CREATE TABLE [dbo].[2010 Master Survey Results](
[ID] [int] IDENTITY(1,1) NOT NULL,
[BENCHMARK] [float] NULL,
[YOUR_STATES_JOB_TITLE] [nvarchar](255) NULL,
[Number_of_INC] [float] NULL,
[AVG_SALARY] [money] NULL,
[PAY_RANGE_MIN] [money] NULL,
[PAY_RANGE_MIDPT] [money] NULL,
[PAY_RANGE_MAX] [money] NULL,
[PERCENTILE_25TH] [money] NULL,
[MEDIAN] [money] NULL,
[PERCENTILE_75TH] [money] NULL,
[MATCH_LEVEL] [nvarchar](255) NULL,
[CLASS_LEVEL] [nvarchar](255) NULL,
[STATE] [nvarchar](255) NULL
This is my main table, that is where all my data is stored.

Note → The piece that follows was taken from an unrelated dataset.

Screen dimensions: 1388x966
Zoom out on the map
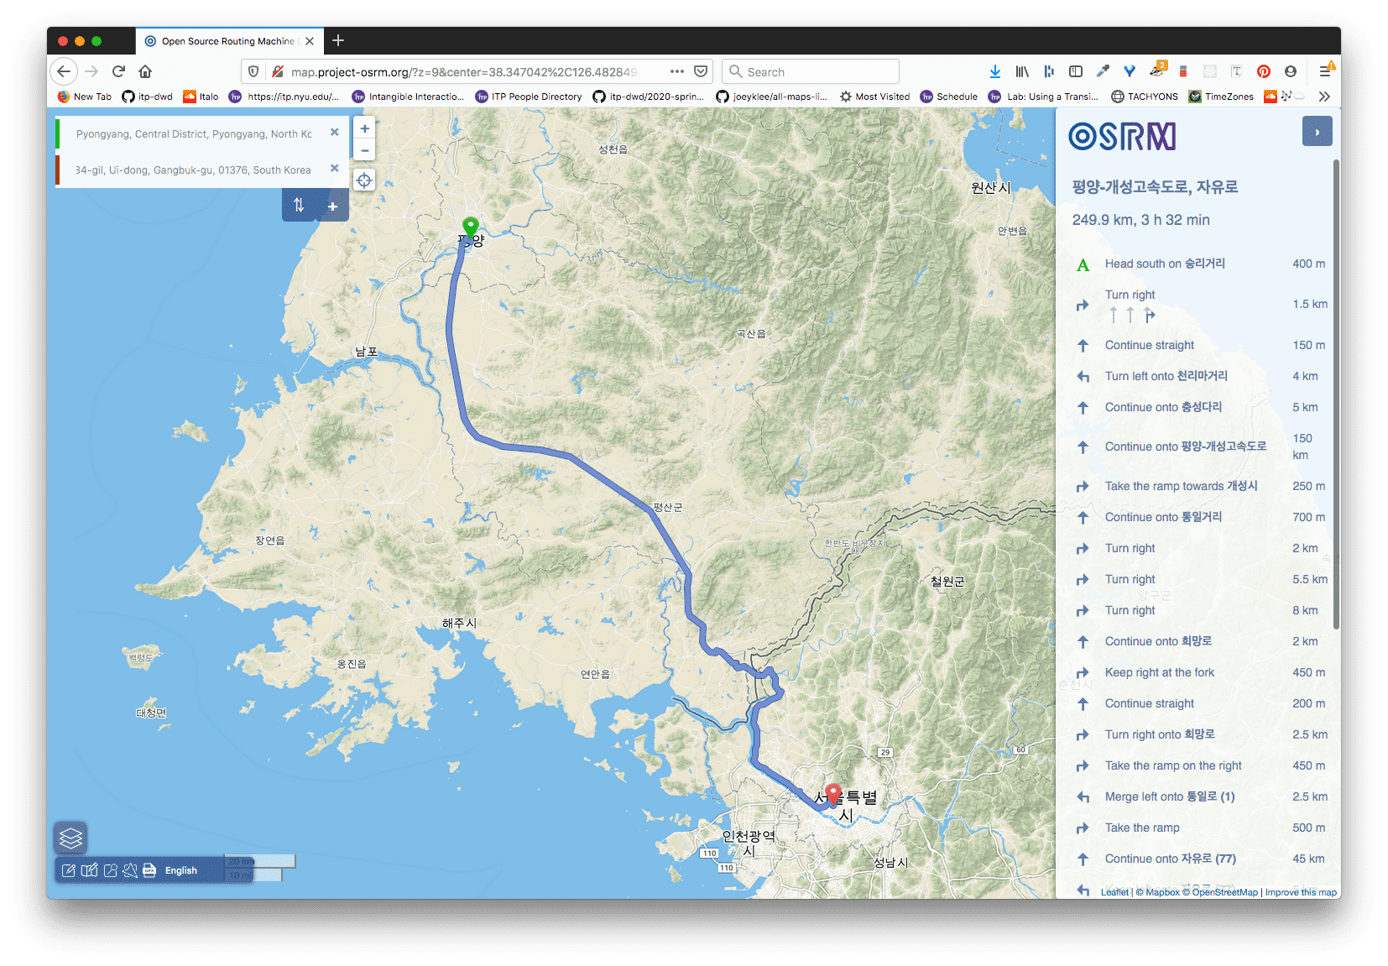[x=364, y=151]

What I'm trying to do is is simple. Multiply [Number_of_INC] by [AVG_SALARY] for all 26 rows of each BENCHMARK (Think about having 26 different counties or states for each BENCHMARK number) and then SUM that calculation. At that point, I want to divide that number by the SUM of [Number_of_INC], already calculated in my existing code below.
SELECT BENCHMARK,
SUM(Number_of_INC) AS [Sum of Incumbents],
AVG(Number_of_INC) AS [Average of Incumbents],
AVG(AVG_SALARY) AS [Average Salary],
AVG(PAY_RANGE_MIN) AS [Average Pay Range Min],
AVG(PAY_RANGE_MIDPT) AS [Average Pay Range Mid],
AVG(PAY_RANGE_MAX) AS [Average Pay Range Max],
AVG(PERCENTILE_25TH) AS [Average Percentile 25th],
AVG(MEDIAN) AS [Average Median],
AVG(PERCENTILE_75TH) AS [Average Percentile 75th]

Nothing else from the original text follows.